Pasca dilantiknya Kabinet Merah Putih, Menteri Koordinator Bidang Infrastruktur dan Pembangunan Kewilayahan, Agus Harimurti Yudhoyono, mengumumkan rencana untuk menghidupkan kembali program transmigrasi sebagai upaya pemerataan ekonomi, khususnya di wilayah Papua. Rencananya, transmigrasi akan difokuskan di Merauke, Papua Selatan, dengan insentif berupa rumah dan lahan bagi para transmigran.

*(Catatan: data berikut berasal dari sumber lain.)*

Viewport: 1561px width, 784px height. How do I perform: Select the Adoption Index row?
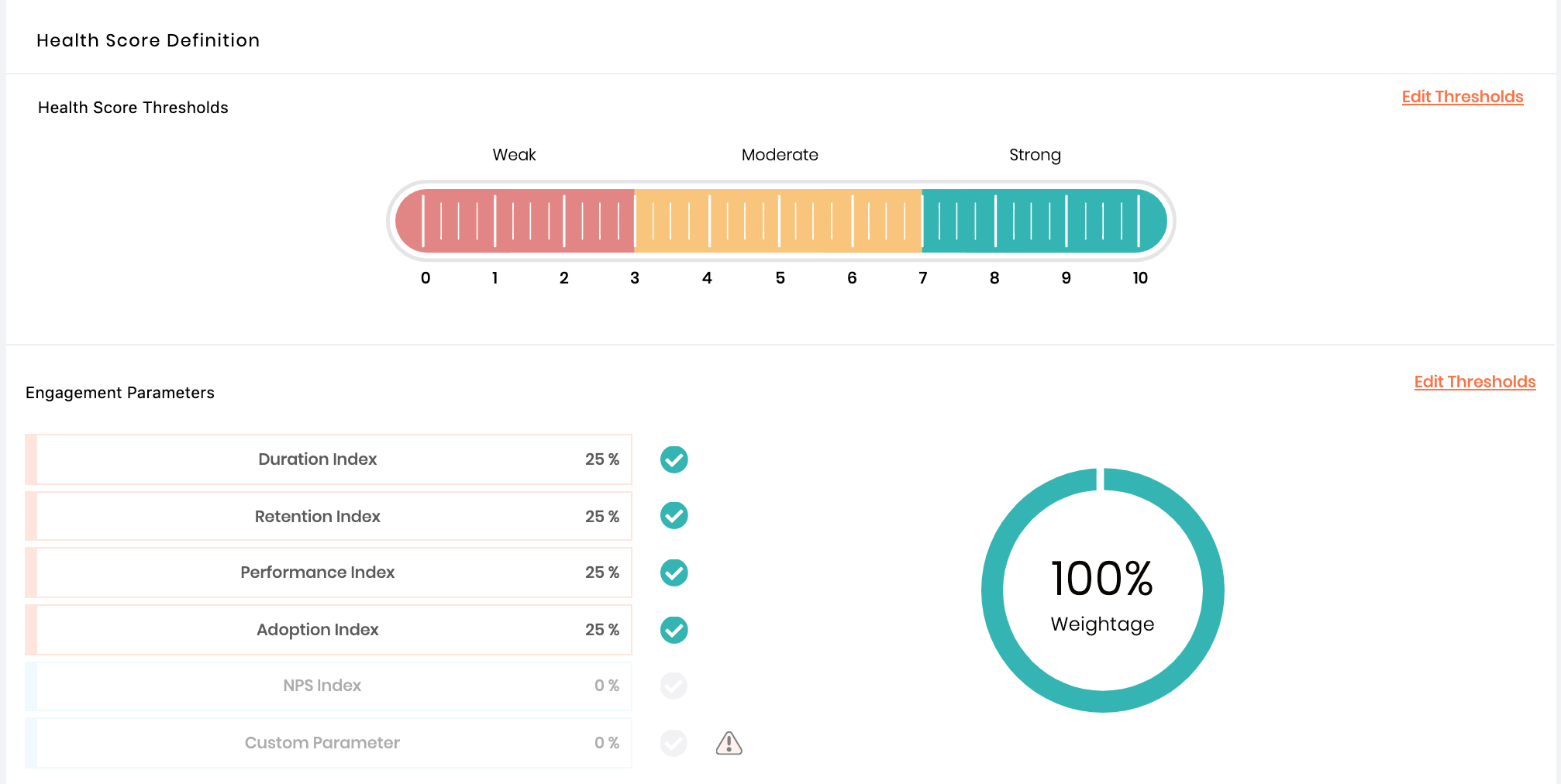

Namun, Mahasiswa Papua di Kalimantan mendesak agar rencana ini dihentikan. Mereka meminta agar pemerintah mematuhi UU Otsus dan mempertimbangkan aspirasi masyarakat adat serta regulasi daerah yang menetapkan transmigrasi hanya boleh dilakukan jika disetujui oleh DPR Papua dan Gubernur.

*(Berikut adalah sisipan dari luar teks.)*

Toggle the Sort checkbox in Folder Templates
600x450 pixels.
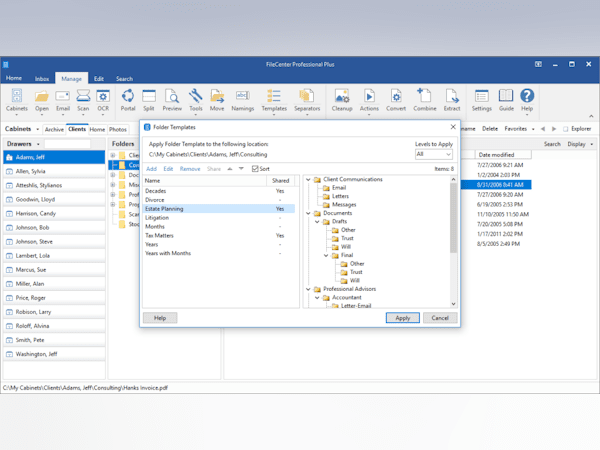255,169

Potensi Dampak Transmigrasi yang Ditolak oleh Masyarakat Papua
Siaran pers mahasiswa Papua menyoroti beberapa ancaman yang mungkin timbul akibat transmigrasi, termasuk:
- Ancaman terhadap Identitas Budaya
Transmigrasi dikhawatirkan mengakibatkan pergeseran budaya yang mengikis bahasa, tradisi, dan identitas lokal. - Persaingan Sumber Daya
Masuknya transmigran baru dianggap dapat meningkatkan persaingan dalam mengakses sumber daya alam seperti tanah dan air, yang selama ini dimiliki oleh masyarakat adat. - Ketegangan Sosial dan Potensi Konflik
Kehadiran pendatang baru berpotensi menimbulkan ketegangan sosial, menyebabkan masyarakat asli Papua semakin termarginalisasi. - Pergeseran Demografi
Dengan dominasi jumlah pendatang, populasi asli Papua berisiko menurun, baik melalui migrasi keluar maupun rendahnya angka kelahiran.
Mahasiswa Papua juga menilai bahwa transmigrasi ke Papua seharusnya diimbangi dengan kebijakan pembangunan manusia, seperti pendidikan dan layanan kesehatan, demi mendorong kesejahteraan masyarakat Papua tanpa menghilangkan identitas budaya mereka.
Penegasan Tolak Transmigrasi dan Pembangunan yang Inklusif
Mahasiswa Papua se-Kalimantan, yang tergabung dalam Solidaritas Rakyat Papua Tolak Transmigrasi, juga menolak berbagai proyek investasi dan Proyek Strategis Nasional yang dianggap merusak lingkungan dan meningkatkan ketidakadilan sosial. Mereka mengingatkan bahwa tanah Papua adalah warisan turun-temurun masyarakat adat, bukan sekadar lahan kosong untuk transmigrasi atau investasi.
“Pemerintah harus menghentikan seluruh proyek transmigrasi ini. Papua tidak butuh transmigrasi. Yang dibutuhkan adalah pendidikan, kesehatan, dan penghormatan terhadap hak-hak adat masyarakat Papua,” tutup pernyataan tersebut.